***** Record extracts
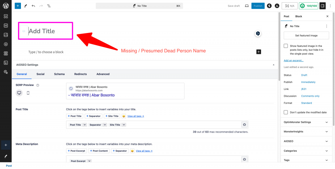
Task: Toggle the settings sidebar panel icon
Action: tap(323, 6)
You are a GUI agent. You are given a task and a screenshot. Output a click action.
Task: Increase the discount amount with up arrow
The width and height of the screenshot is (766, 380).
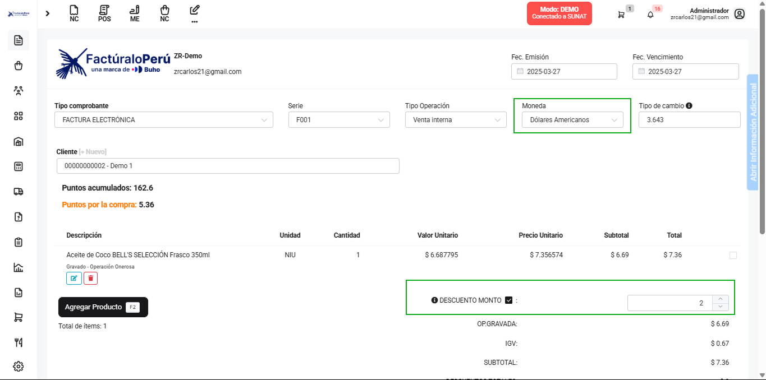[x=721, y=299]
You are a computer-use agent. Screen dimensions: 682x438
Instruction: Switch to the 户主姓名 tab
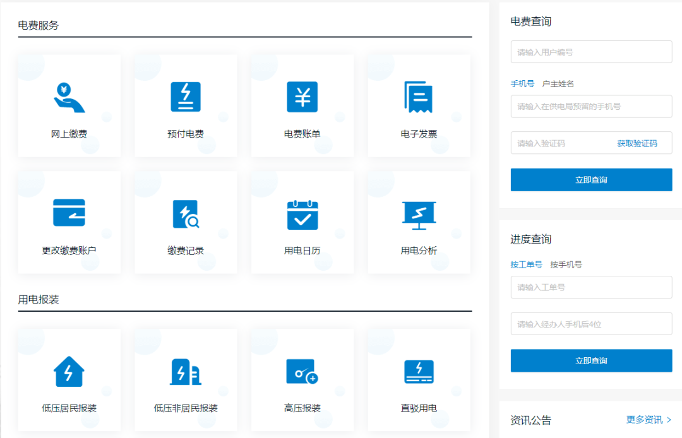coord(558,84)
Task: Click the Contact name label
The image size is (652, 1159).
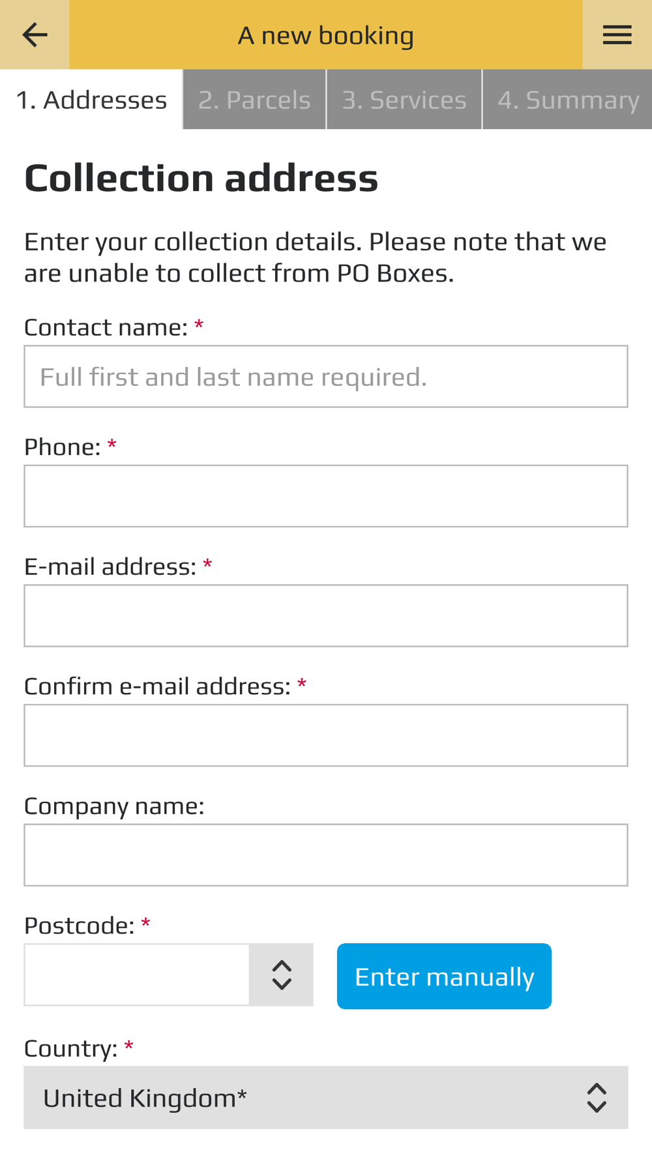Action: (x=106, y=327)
**********
* Your goal *
From the line containing "You are a GUI" to the last line of the records above, return each line exactly, both ends included, and nothing more. Leave out the pictures.

* Solution to this problem *
You are a GUI agent. You are given a task and a screenshot. Output a click action.
Task: Increase the discount amount with up arrow
The width and height of the screenshot is (766, 380).
[x=721, y=299]
You are a computer-use agent. Screen dimensions: 682x438
Instruction: Switch to the 户主姓名 tab
coord(558,84)
Task: Click the Contact name label
The image size is (652, 1159).
Action: (x=106, y=327)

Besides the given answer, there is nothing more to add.